The impact of climate change on a Mediterranean shallow lake: insights based on catchment and lake modelling


Coppens J., Trolle D., Jeppesen E., BEKLİOĞLU M.

REGIONAL ENVIRONMENTAL CHANGE, vol.20, no.2, 2020 (SCI-Expanded) identifier identifier

  • Publication Type: Article / Article
  • Volume: 20 Issue: 2
  • Publication Date: 2020
  • Doi Number: 10.1007/s10113-020-01641-6
  • Journal Name: REGIONAL ENVIRONMENTAL CHANGE
  • Journal Indexes: Science Citation Index Expanded (SCI-EXPANDED), Social Sciences Citation Index (SSCI), Scopus, IBZ Online, Agricultural & Environmental Science Database, Aquatic Science & Fisheries Abstracts (ASFA), CAB Abstracts, Environment Index, Greenfile, Pollution Abstracts, Veterinary Science Database
  • Keywords: Nutrients, Arid region, Water level fluctuation, Eutrophication, PCLake, SWAT, WATER-QUALITY, ZOOPLANKTON COMMUNITIES, LEVEL, PHOSPHORUS, PCLAKE, STATE, PHYTOPLANKTON, SIMULATIONS, NITROGEN, PLANTS
  • Middle East Technical University Affiliated: Yes

Abstract

Shallow lakes in the semi-arid climate zone of the Mediterranean are sensitive to drought due to the low annual precipitation and high evaporation.
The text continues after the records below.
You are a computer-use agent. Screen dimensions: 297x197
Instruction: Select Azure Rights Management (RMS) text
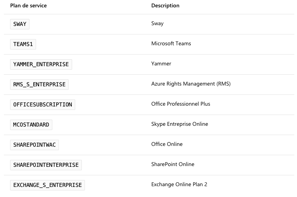[191, 84]
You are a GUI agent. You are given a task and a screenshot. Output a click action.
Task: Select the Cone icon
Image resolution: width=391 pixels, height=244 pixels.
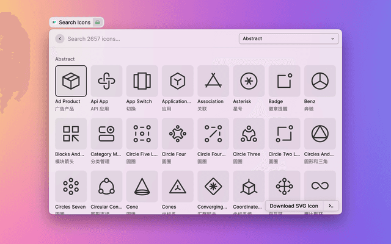point(142,186)
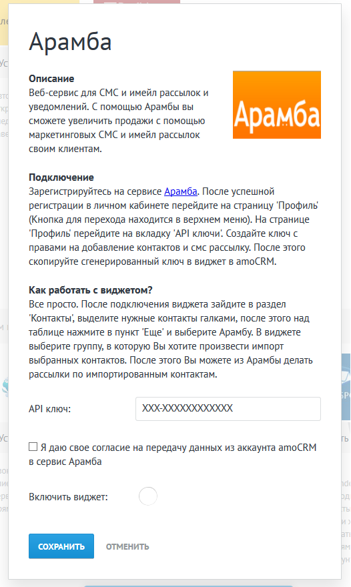Click the orange Арамба logo image

276,105
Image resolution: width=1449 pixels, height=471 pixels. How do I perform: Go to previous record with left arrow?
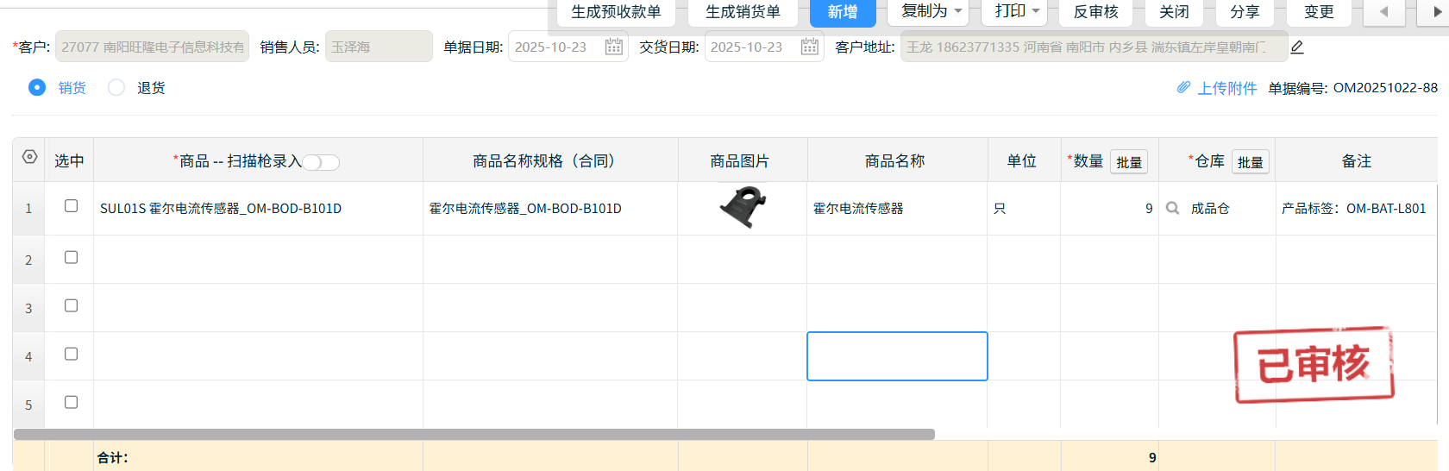tap(1384, 12)

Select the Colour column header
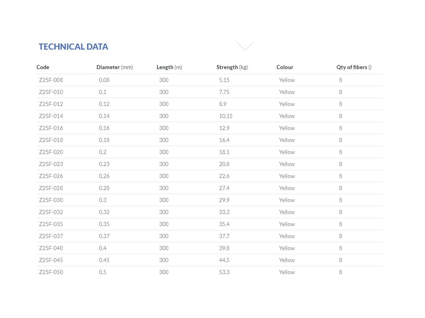[285, 67]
Changes in precipitation and temperature as projected by climate change scenarios will have an effect on the hydrology of these shallow lakes with secondary effects on nutrient dynamics and ecological state. In this study, we used a combined modelling approach that included the catchment model Soil and Water Assessment Tool (SWAT) and the lake model PCLake to study the possible effects of several climate scenarios on a shallow lake in semi-arid central Anatolia, Turkey. Our results show that lower precipitation and higher temperatures may reduce inflow rates and water levels drastically. Diffuse nutrient loading depended highly on precipitation and thus decreased as well. The lake model predicts an interaction between external nutrient loading and water levels. Low water levels benefited submerged macrophytes if nutrient concentrations were low, but low inflow rates and high evaporation during dry periods increased in-lake nutrient concentrations and chlorophyll-a. Cyanobacteria biomass was also higher in the drier and warmer scenarios. Overall, the results show that lower hydraulic loads and reduced flushing rates as a result of drier and warmer conditions lead to lower water levels and higher in-lake nutrient concentrations unless nutrient loading decreased as well. This implies that catchment-scale nutrient management is essential to maintain low nutrient concentrations in the lakes with increasing temperature and decreasing precipitation in a dry climate.